To objectively determine the semantic relationship between different selections of text has proven itself to be a difficult problem. Specifically, a computational method for identify- ing and quantifying the bias between news articles written on the same topic has yet to be implemented. Methods for sentiment and thematic extraction of textual articles have been previously explored. However, these algorithms have not been applied together in a comprehensive application to form any relationship between articles.
We propose a novel solution that leverages natural language processing methods including theme extraction and sentiment analysis to graph a set of articles into clusters based on their themes and to convey the sentimental differences between articles. This can be applied to display a side-by-side comparison of two articles presenting opposing viewpoints on a specific topic.
- Linux Python package manager, pip.
- Watson Developer Cloud
- You will need a Watson developer API key and an open AlchemyAPI application in your account to run the app.
- Go to http://www.ibm.com/watson/developercloud/ and make an account if you do not have one already.
- Create an AlchemyAPI application and use the API key from that when running this app.
- For Linux users, run command
sudo pip install -- upgrade watson-developer-cloud
- Link to github: https://github.com/watson-developer-cloud/python-sdk
- You will need a Watson developer API key and an open AlchemyAPI application in your account to run the app.
- networkx, python graph library
- For Linux users, run command
sudo pip install networkx
- Documentation: https://networkx.readthedocs.io/en/stable/overview.html
- For Linux users, run command
- neo4j, for graph visualization
- For Linux users, run the following commands:
wget -O - https://debian.neo4j.org/neotechnology.gpg.key | sudo apt-key add -
echo 'deb http://debian.neo4j.org/repo stable/' | sudo tee /etc/apt/sources.list.d/neo4j.list
sudo apt-get update
sudo apt-get install neo4j
- Documentation: https://neo4j.com/
- For Linux users, run the following commands:
- py2neo, for interfacing neo4j with Python
- For Linux users, run command:
sudo pip install py2neo
- Documentation: http://py2neo.org/v3/index.html
- For Linux users, run command:
There are two functionalities included in the implementation, one to collect article data from AlchemyAPI, and one to build the article graph.
- To collect article data, run command:
python main.py [AlchemyAPI key]
- To build the article graph, run command
python main.py [AlchemyAPI key] [-B/--buildGraph]
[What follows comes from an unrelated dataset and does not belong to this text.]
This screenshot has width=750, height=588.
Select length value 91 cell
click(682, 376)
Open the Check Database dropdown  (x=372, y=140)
- Before running this command, ensure the neo4j database is already running by running command
sudo neo4j start
(refer to notes.txt for more details)
- Before running this command, ensure the neo4j database is already running by running command
If you built the graph using the second command, you can play with it using neo4j by opening the web adress http://localhost:7474/browser/
We have two major objectives for our project:
-
Extract themes from articles
- Weight each theme by significance and/or prevalence in the article
- Categorize each extracted theme as being positive, negative, or neutral
-
Create links between articles that share common themes
- Quantify the links by the weight of the shared themes in both articles
- Categorize the link as being either positive or negative
The uniquely defining feature of this project is the use of themes to both relate and define the relation between news articles. This is beneficial to the users (the Opinionated project) since it gives a powerful and potentially more accurate way to cluster articles than simple keyword extraction.
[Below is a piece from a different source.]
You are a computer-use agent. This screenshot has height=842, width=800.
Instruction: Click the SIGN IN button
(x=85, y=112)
The algorithm will have two main parts; theme extraction and link creation.
In the theme extraction step, every article in the input set will be parsed by sentence and have any themes and sentiments associated with them identified using either IBM’s Alchemy API or Google’s Cloud Natural Language API. Each theme found will be stored and counted, along with a sentiment score of either positive, negative, or neutral. After all sentences go through this process, all the themes found will get sorted based on how many times they appeared, and the overall sentiment for each will be decided based on most common score.
Once all articles have gone through the first step, a graph relating all of them can then be created. Links will be formed between every pair of articles that share common themes, where each link will have two critical attributes. The first is weight, which will be based on the difference between the order of theme rankings, where higher weights come from more shared themes being highly ranked in both articles. The second is sentiment, which will be determined by how many shared themes have the same sentiment value, where if most do then the articles agree, otherwise they do not.
After completion of the second step, a graph based around theme clusters will have been formed with links stating the agreement or disagreement between a pair of articles.